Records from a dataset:
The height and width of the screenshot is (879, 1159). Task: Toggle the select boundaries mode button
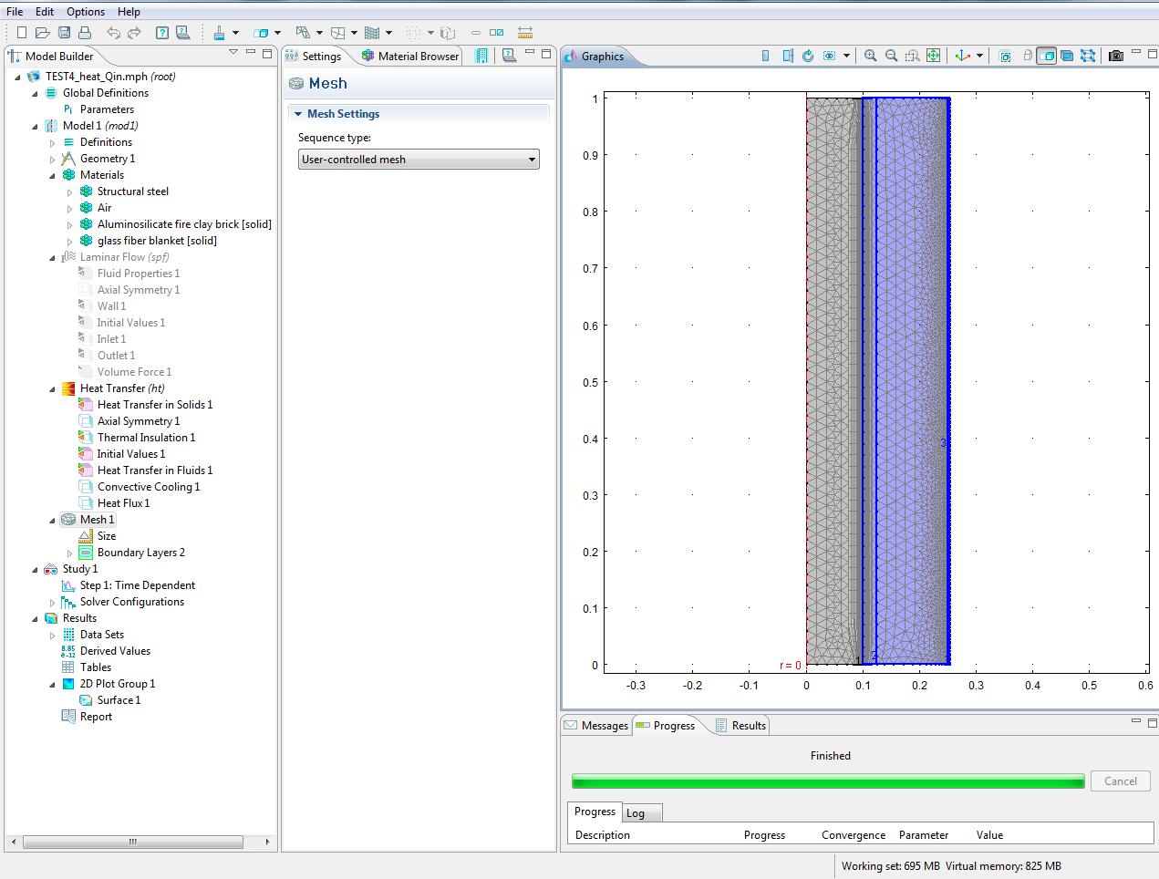1066,56
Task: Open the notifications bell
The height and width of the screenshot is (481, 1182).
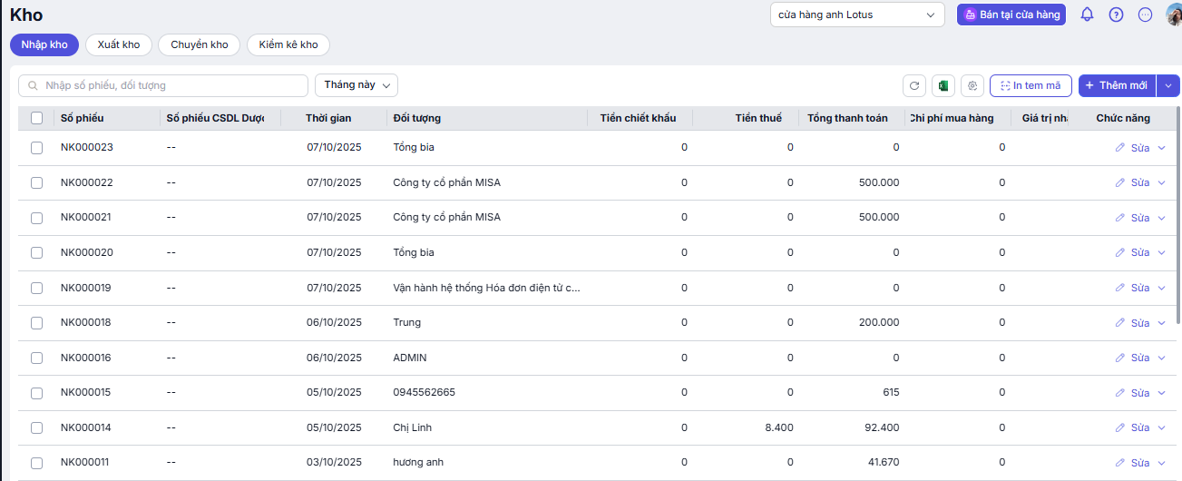Action: (1087, 15)
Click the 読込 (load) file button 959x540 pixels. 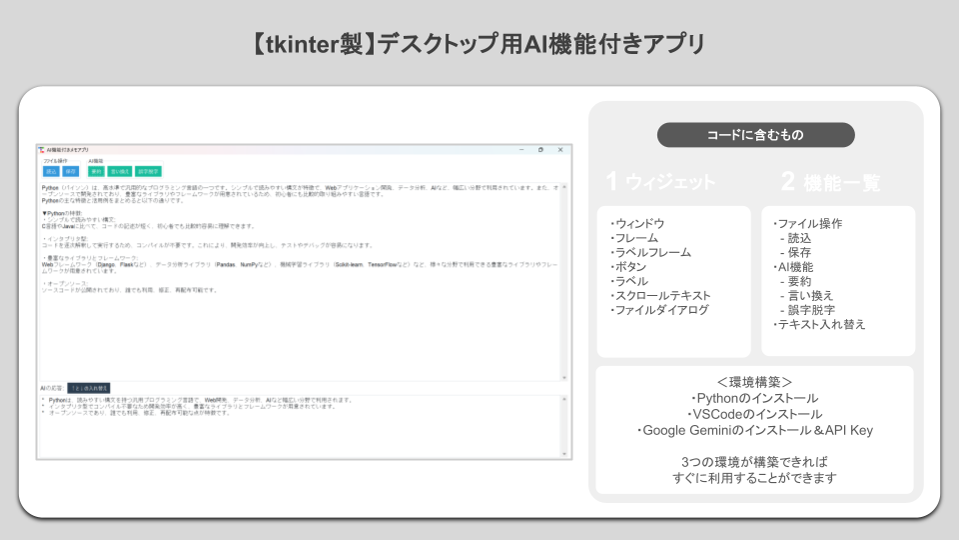[x=51, y=171]
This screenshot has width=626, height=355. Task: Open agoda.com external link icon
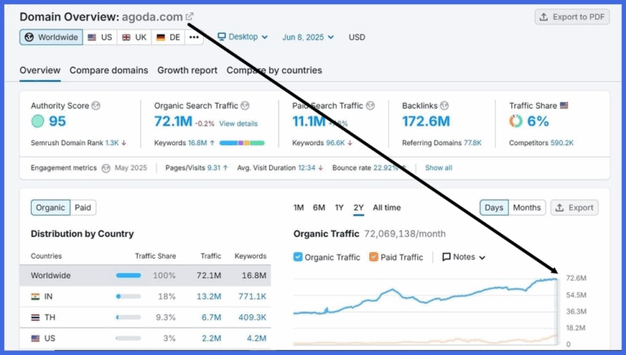point(190,16)
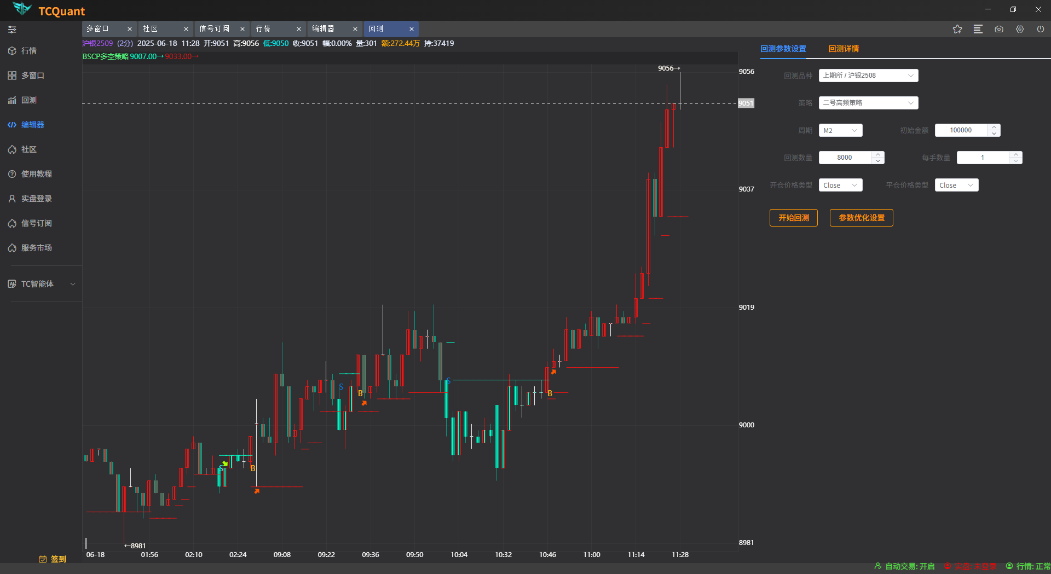The width and height of the screenshot is (1051, 574).
Task: Open the 周期 M2 period dropdown
Action: (x=840, y=130)
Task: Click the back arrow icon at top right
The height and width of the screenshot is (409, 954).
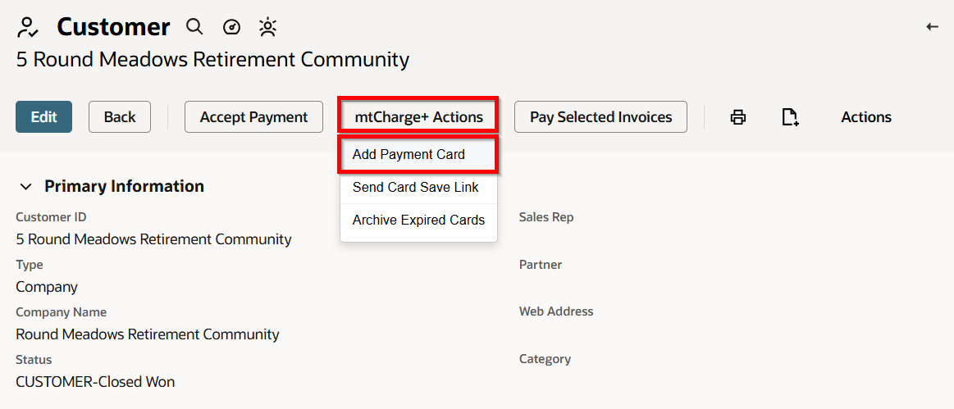Action: tap(932, 27)
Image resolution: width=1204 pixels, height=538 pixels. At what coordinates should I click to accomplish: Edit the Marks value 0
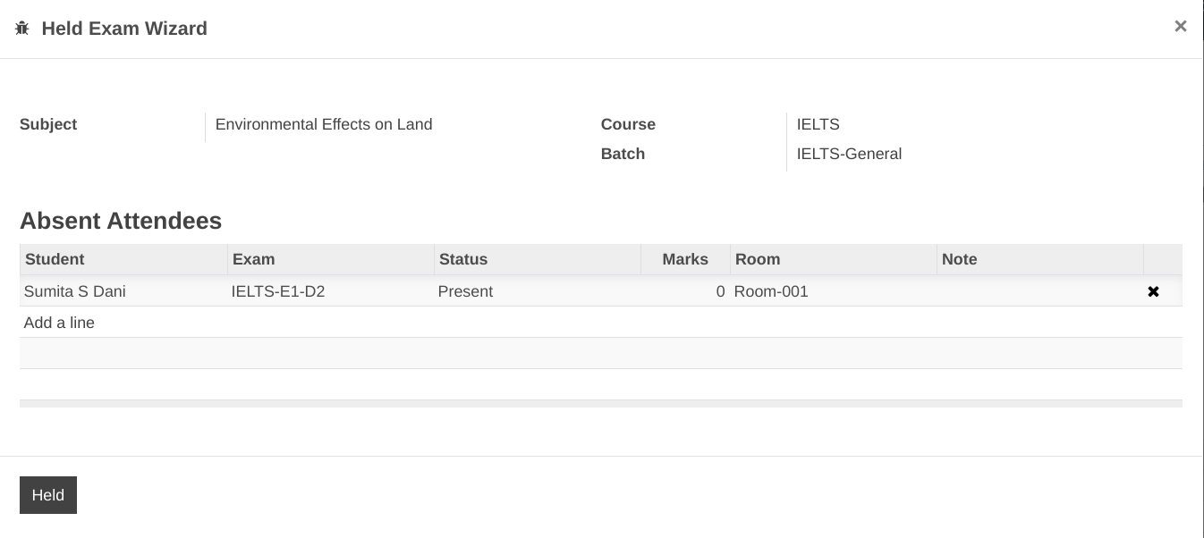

* _Problem to solve_:
Beginning with the line that has "This screenshot has", repeat each remaining line of the data above word for word, keeping pictures out.

* _Result_:
This screenshot has width=626, height=355. Task: Open agoda.com external link icon
point(190,16)
The width and height of the screenshot is (1051, 574).
Task: Open the 周期 M2 period dropdown
Action: (x=840, y=130)
Task: Click the back arrow icon at top right
The height and width of the screenshot is (409, 954).
Action: tap(932, 27)
Image resolution: width=1204 pixels, height=538 pixels. At what coordinates should I click to accomplish: Edit the Marks value 0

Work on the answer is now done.